Most mornings I wake up and feel the best. I have many symptoms on a daily basis. Most days I have a constant brain fog and the feeling of dizziness or movement. Sometimes I am incredibly exhausted and fatigued. Some days I can’t even lift my head off the pillow. But other days, I can move around more. Maybe take a trip to the pharmacy; sometimes the grocery store. But once my body starts moving and doing activities, my body and brain can only handle so much. And most days I usually push myself. Because I am so determined not to be bed bound.
My brain can only handle so much. And my neurological symptoms are terrible on a daily basis. You might not realize it by looking at me. I look fine. I don’t look sick. And on days I decide to put makeup on, I really don’t look sick. This is where it’s tricky for a lot of people. Because they see me out, having conversations, meeting and talking with people, having a glass of wine, they think I am normal, I am fine, I am healthy. But it’s really the complete opposite.

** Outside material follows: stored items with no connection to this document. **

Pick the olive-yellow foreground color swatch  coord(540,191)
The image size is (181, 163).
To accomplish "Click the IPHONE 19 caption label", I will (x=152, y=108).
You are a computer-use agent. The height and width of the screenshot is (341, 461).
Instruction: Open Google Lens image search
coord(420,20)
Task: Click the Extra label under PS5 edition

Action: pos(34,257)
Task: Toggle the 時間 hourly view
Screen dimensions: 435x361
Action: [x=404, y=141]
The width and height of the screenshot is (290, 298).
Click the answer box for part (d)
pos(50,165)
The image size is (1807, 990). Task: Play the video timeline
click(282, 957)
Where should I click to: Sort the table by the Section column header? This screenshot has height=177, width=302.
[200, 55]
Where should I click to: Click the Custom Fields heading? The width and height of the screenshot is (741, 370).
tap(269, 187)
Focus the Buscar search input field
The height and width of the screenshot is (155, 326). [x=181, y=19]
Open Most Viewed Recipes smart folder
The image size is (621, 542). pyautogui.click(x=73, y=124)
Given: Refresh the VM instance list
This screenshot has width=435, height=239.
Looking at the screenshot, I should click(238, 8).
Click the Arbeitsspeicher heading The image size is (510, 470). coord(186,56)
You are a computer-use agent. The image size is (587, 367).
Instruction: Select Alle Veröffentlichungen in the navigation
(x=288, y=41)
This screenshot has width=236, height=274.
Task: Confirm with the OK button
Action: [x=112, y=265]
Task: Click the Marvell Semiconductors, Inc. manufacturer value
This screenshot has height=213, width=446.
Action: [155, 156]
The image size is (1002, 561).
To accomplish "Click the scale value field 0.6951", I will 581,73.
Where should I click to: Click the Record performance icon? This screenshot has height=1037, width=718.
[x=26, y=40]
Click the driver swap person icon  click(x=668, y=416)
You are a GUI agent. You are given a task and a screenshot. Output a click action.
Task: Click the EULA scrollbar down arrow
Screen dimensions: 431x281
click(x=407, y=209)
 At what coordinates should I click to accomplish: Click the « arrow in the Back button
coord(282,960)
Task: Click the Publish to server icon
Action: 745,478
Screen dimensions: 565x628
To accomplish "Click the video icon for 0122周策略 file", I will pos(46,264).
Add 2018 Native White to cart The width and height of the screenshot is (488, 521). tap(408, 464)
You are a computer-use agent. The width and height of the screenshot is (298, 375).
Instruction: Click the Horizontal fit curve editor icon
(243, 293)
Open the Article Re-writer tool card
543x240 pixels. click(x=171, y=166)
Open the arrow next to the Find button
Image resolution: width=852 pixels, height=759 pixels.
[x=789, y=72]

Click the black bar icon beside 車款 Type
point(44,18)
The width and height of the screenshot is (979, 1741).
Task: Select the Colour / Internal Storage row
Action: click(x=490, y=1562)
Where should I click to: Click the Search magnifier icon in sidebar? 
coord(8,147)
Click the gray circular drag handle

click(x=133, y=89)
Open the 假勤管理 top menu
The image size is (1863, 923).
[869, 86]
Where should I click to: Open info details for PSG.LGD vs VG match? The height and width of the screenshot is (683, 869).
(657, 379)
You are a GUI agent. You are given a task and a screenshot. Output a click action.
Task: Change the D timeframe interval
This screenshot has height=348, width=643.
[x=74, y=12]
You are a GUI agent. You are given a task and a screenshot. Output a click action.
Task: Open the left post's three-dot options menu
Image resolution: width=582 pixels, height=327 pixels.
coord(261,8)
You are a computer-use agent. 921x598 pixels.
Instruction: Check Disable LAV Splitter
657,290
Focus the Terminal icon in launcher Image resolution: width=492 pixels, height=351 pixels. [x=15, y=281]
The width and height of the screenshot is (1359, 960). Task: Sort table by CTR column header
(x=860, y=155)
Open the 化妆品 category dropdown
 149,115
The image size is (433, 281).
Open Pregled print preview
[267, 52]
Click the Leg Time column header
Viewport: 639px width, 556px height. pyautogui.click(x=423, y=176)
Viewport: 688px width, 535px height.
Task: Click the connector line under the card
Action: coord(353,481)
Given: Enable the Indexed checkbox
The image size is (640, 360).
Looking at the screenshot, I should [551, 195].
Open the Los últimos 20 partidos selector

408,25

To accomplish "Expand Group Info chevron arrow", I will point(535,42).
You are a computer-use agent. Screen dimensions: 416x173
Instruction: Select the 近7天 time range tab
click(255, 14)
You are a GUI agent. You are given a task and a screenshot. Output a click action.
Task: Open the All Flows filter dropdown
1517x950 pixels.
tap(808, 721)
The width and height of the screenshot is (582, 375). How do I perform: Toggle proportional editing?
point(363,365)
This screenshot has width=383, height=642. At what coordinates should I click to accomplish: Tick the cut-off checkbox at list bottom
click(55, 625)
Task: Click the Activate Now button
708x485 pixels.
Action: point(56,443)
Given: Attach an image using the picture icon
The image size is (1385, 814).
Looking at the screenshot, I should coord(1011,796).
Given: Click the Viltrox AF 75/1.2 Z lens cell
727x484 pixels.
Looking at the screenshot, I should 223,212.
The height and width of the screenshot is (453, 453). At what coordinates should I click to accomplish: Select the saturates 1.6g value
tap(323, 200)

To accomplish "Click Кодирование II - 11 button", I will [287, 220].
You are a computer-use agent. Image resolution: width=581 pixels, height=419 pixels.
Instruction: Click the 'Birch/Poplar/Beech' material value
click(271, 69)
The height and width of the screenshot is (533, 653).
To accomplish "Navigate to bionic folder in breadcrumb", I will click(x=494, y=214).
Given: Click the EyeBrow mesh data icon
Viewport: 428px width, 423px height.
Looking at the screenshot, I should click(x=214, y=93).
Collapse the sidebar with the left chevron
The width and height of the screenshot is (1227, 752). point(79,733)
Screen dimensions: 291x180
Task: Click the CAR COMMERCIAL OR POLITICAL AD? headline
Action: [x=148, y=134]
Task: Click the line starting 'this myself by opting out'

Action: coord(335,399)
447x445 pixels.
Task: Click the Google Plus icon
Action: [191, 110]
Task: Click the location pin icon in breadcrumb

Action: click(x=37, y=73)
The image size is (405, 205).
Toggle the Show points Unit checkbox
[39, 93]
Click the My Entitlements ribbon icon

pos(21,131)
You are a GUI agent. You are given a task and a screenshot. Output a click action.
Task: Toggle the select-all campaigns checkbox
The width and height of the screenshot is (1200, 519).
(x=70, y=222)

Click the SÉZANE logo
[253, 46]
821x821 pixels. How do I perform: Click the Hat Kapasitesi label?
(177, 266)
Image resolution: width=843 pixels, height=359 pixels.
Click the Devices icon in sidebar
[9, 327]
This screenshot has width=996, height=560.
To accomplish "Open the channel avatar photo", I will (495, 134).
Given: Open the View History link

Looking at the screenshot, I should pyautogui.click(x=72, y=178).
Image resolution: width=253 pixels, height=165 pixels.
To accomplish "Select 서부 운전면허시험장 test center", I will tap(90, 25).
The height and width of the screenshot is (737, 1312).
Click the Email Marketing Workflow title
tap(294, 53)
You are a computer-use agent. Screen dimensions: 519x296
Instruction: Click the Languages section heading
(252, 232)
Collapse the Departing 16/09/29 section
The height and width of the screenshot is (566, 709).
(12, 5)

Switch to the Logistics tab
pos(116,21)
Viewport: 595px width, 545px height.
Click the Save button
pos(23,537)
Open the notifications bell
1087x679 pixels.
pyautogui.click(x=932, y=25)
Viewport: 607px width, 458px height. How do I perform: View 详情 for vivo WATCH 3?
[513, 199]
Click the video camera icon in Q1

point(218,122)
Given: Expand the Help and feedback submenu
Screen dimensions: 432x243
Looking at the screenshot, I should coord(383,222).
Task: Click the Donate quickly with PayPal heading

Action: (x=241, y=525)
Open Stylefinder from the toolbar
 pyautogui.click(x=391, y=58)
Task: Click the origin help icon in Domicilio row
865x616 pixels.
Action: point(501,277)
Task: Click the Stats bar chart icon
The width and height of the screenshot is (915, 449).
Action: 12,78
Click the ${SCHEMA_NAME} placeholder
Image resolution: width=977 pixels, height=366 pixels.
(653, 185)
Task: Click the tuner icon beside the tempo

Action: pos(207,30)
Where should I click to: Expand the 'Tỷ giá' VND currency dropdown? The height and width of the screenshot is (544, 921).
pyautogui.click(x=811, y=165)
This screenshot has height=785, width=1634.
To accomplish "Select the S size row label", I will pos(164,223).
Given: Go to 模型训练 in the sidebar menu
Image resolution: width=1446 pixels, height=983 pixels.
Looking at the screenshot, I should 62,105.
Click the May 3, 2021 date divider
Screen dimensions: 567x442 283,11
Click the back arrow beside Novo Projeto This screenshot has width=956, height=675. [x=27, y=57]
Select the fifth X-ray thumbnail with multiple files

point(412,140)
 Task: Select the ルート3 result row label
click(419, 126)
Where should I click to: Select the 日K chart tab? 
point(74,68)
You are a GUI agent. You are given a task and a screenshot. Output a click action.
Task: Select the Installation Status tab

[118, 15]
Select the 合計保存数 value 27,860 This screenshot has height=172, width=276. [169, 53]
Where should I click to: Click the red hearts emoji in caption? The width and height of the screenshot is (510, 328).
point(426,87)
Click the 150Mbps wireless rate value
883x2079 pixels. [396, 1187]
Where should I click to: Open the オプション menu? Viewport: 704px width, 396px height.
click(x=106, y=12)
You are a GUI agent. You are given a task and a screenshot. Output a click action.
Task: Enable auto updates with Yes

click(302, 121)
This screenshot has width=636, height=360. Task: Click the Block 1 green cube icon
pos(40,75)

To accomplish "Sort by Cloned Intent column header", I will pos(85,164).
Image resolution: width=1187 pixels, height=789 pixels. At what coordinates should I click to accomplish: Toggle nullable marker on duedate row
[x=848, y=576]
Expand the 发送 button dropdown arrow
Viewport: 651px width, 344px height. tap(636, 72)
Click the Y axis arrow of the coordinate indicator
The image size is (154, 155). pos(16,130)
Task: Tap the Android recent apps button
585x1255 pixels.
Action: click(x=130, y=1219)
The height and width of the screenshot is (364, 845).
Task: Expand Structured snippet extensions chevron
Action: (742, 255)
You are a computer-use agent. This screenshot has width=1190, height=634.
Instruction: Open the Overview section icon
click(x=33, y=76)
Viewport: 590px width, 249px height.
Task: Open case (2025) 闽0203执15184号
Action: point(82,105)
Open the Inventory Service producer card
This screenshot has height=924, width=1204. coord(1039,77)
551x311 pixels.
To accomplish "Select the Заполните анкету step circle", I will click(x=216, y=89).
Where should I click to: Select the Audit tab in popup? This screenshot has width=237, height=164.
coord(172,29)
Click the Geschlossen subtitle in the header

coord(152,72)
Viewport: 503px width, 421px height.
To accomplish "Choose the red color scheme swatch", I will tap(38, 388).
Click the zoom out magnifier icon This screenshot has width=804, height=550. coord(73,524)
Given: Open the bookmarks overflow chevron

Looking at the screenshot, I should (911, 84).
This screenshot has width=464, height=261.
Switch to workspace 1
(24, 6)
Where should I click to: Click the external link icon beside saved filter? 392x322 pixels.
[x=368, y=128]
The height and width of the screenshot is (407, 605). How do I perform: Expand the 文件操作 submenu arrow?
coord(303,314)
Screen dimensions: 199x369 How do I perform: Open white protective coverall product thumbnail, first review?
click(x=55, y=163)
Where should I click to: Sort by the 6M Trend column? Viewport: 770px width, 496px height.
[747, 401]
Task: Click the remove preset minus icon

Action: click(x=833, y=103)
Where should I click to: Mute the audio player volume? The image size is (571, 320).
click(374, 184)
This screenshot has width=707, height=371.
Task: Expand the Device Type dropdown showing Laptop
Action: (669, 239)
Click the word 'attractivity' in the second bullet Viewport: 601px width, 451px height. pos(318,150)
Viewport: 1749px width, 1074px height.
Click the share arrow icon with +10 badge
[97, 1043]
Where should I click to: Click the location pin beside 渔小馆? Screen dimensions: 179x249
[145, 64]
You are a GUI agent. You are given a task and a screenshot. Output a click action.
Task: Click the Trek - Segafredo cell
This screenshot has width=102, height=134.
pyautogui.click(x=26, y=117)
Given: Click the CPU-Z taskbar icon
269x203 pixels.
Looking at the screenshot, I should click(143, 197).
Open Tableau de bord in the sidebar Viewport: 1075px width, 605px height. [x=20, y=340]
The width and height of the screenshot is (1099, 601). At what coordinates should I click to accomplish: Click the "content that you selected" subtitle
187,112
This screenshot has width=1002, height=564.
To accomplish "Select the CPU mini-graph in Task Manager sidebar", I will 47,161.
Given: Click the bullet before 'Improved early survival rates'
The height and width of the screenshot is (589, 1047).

I force myself to do those activities. Because I need normalcy. I need to get back to my old self and life. I want nothing else in this world but to be healthy. So there are some days, you may see me out and about, looking perfectly healthy. But you don’t see the days I am bed bound. The days I am seizing in bed. The days I cannot get words out and cannot complete sentences or open my eyes. The days my husband has to physically carry me to the bathroom or wheel me around because I am too weak and fatigued to move on my own. This is the part about chronic illness that is very scary and misconstrued.
We want to be healthy and be able to go about our daily lives like we used to. But many things have changed over the years. And adapting to those things is extremely hard because you don’t want to let go of who you once were and all of the things you used to do.
So yes, I am still sick. I have neurological Lyme disease, Bartonella, Babesia, Anaplasma, mycoplasma pneumoniae ehrlichia, Brucella, cytomegalovirus, Epstein–Barr virus, autonomic dysfunction, postural orthostatic tachycardia syndrome….is that all? And for the most part, they are all invisible illnesses. So please try and understand if I don’t text you back immediately. Or if I cancel plans at the last minute. I am doing everything in my power to get better. For the past six years, every day of my life, I have been fighting. And I won’t stop until I reach a point where I can really say I have reached remission.